Safety and efficacy analyses included all patients who received at least 1 dose of study drug. ORR and its 95% exact confidence interval (CI) were determined by Clopper and Pearson methodology. PFS and OS were plotted using the Kaplan–Meier method, with median and corresponding two-sided 95% CIs reported. Duration of response was analyzed with Kaplan–Meier method with data from all responders. The data cutoff for analysis was August 30, 2019. For biomarker analysis, PD-L1 ≥ 1% and PD-L1 ≥ 10% were used as cut-off points, while TMB top 90, 75, 50, and 25 percentiles were used as cut-off points for efficacy evaluation. Statistics analyses were performed with SAS version 9.4 or GraphPad Prism software.

From April 20, 2017 to December 11, 2018, a total of 53 patients with recurrent or metastatic NENs (Ki-67 ≥ 10%) were screened and 40 were enrolled. Baseline characteristics are summarized in Table 1. The median age was 58 years (range: 38–77). The majority were men (62.6%). By pathologic classification, there were 8 well-differentiated neuroendocrine tumors (WD-NET; 5 grade 2 and 3 grade 3) and 32 poorly differentiated neuroendocrine carcinomas (PD-NEC). As for the primary sites, 9 NENs were originated from pancreas and 31 were extrapancreatic NENs, including 10 colorectal, 6 stomach, 4 duodenums, 3 esophageal, and 8 other sites. The majority of patients (67.5%) had liver metastasis. 7 (17.5%) patients had received more than 3 prior lines of systemic treatments.

As of August 30, 2019, 8.4 months after the last patient was enrolled, 40 patients had received 1 to 47 doses of toripalimab. 38 of 40 (95.0%) of patients experienced treatment-related adverse events (TRAE). The most frequently observed TRAE (≥20%) included proteinuria, elevated AST, hyperglycemia, elevated ALT, elevated direct bilirubin, elevated lipase, pruritus, elevated creatine kinase, anemia, and fatigue (Table 2,Table 3). There was no treatment-related death. Grade 4 TRAE occurred in 1 (2.5%) patient (elevated ALT) and 10 (25.0%) patients experienced grade 3 TRAEs, including elevated lipase (6), hyperglycemia (3), elevated direct bilirubin (2), elevated AST (1), elevated creatine kinase (1), elevated LDH (1) and thrombocytopenia (1). 22 (55.0%) patients experienced immune-related AEs, including elevated AST (15), elevated ALT (13), elevated DBIL (12), and hypothyroidism (3). Permanent treatment discontinuation due to TRAE occurred in 4 (10%) patients, while 9 (22.5%) patients had treatment delayed due to TRAE.

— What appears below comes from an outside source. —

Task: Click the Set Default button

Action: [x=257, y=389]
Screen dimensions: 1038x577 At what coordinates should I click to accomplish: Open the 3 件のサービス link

By August 30, 2019, 29 (72.5%) patients deceased, 7 (17.5%) discontinued treatment due to disease progression, 1 withdrew consent, and 3 patients remained on study. The median treatment duration was 1.4 months (range 0.5 to 21.4 months). Among all 40 patients assessed by investigator by RECIST v1.1, 8 partial responses (PR) and 6 stable diseases (SD) were observed (Fig. 1). The ORR was 20% (95% CI, 9.1–35.7) and the DCR was 35% (95% CI, 20.6–51.7). Using the irRECIST criteria, two additional PRs were identified, resulting in a 25.0% ORR (95% CI, 12.7–41.2) and a 40% DCR (95% CI, 24.9–56.7). The median DOR was 15.2 months per RECIST v1.1 with 4 of 8 patients having ongoing responses by the cut-off date. The median PFS was 2.5 months (95% CI, 1.9–3.1) per RECIST v1.1 and the median OS was 7.8 months (95% CI, 5.0–10.8).

The ORR was 18.7% in the PD-NEC subgroup and 25.0% in the WD-NET subgroup. On the basis of the tissue origins, the ORR were 13.0%, 22.2%, and 37.5% for expancreatic GI-derived, pancreatic NENs and nondigestive NENs, respectively, per RECIST v1.1.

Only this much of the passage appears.